5 reasons spreadsheets may be holding back your product team – and a better alternative

Spreadsheets vs Product Management Systems

“Spreadsheets are free, if you don’t value your time”

For years, product teams have relied on spreadsheets to capture user feedback and feature ideas. Their sheer flexibility allows you to capture large quantities of information and sort and filter it in many different ways.

But sheer flexibility only gets you so far when it comes to powering the complex and collaborative processes involved in product management — or for that matter, in engineering, sales, or customer success. Yet in 2020, we’d never dream of using spreadsheets to replace a CRM like Salesforce or an issue tracker like Jira. Still, some product teams continue to use spreadsheets, not yet aware of the benefits of a dedicated product management system.

The old way to prioritize
The old way to prioritize (source: https://baremetrics.com/blog/feature-framework)

We’ve seen firsthand how moving from spreadsheets to a dedicated product management system like Productboard can help product organizations make better decisions, backed by real customer insights and data. It’s not just about saving your valuable time day-to-day!

Dedicated systems can help save the precious time of your entire delivery team by ensuring they’re not working for weeks or months on the wrong features. They allow product and delivery teams to stay more closely aligned, and can help multiple product teams collaborate more effectively. For example, Productboard provides Knotch’s engineers with actual customer feedback on features to understand the entire roadmap and how their work supports it.

They can even provide transparency to the entire company, helping you as a product leader open up the black box of product management to share with everyone where the product is headed next, and why.

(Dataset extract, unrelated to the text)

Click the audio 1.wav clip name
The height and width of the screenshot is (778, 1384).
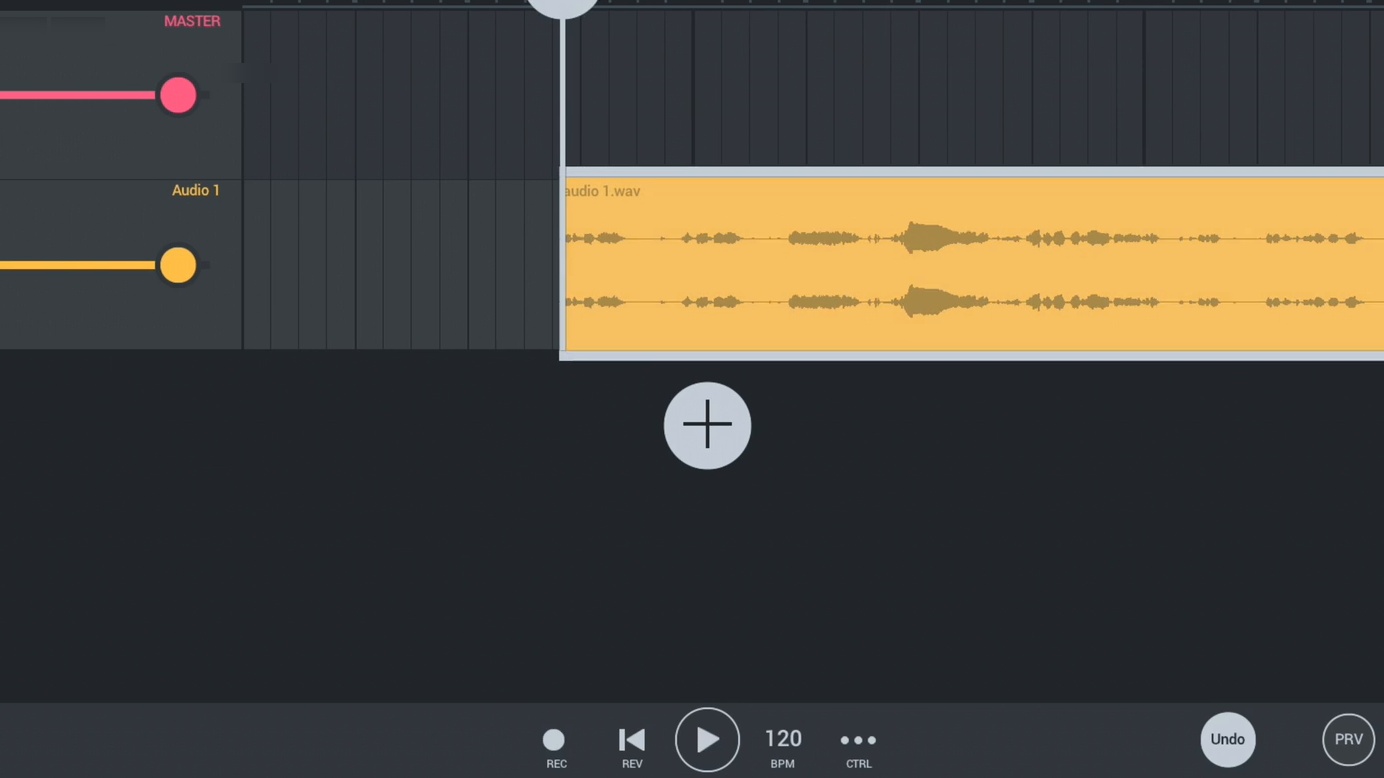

Limitations of Spreadsheets for Product Teams

Below we’ll explore how while reviewing five challenges product teams face when capturing feedback, prioritizing feature ideas, and roadmapping in spreadsheets.

1. Spreadsheets are generic

Spreadsheets offer all the flexibility but none of the structure, best practices, or product management-specific workflows provided by a dedicated product management system. Using a spreadsheet, you need to define your prioritization process from scratch, create norms around what prioritization criteria to use, and how to score features.

With a dedicated product management system, out-of-the-box capabilities help you capture the right types of data for evaluating each feature idea. You can use predefined scales to evaluate features by a variety of strategic criteria.

 

There are still many customization options for your team's needs. With Productboard, Delivery Hero replaced generic spreadsheets with a standardized prioritization process against unique OKRs, effort, the number of times a feature was requested, and more. You can even customize how prioritization scores are calculated by deciding the relative input of several criteria out of 100%.

Customizable prioritization scores allow you to decide the relative input of several criteria out of 100%.

But this is just the tip of the iceberg. There are many more complex processes that high-functioning product teams rely on every day.

Here's another example. As product insights stream in from colleagues and customers, you need to triage it and route it to the right product manager for review to categorize it based on user need, feature idea, product area, or topic. Monitoring a single stream of feedback helps Arnita Hayden, Director of Product at Sprout Social, keep a pulse on user needs and peace of mind knowing no critical feedback falls through the cracks. These multistep, collaborative, product management-specific workflows are impossible to replicate in a spreadsheet, just like common sales workflows tracked in a CRM.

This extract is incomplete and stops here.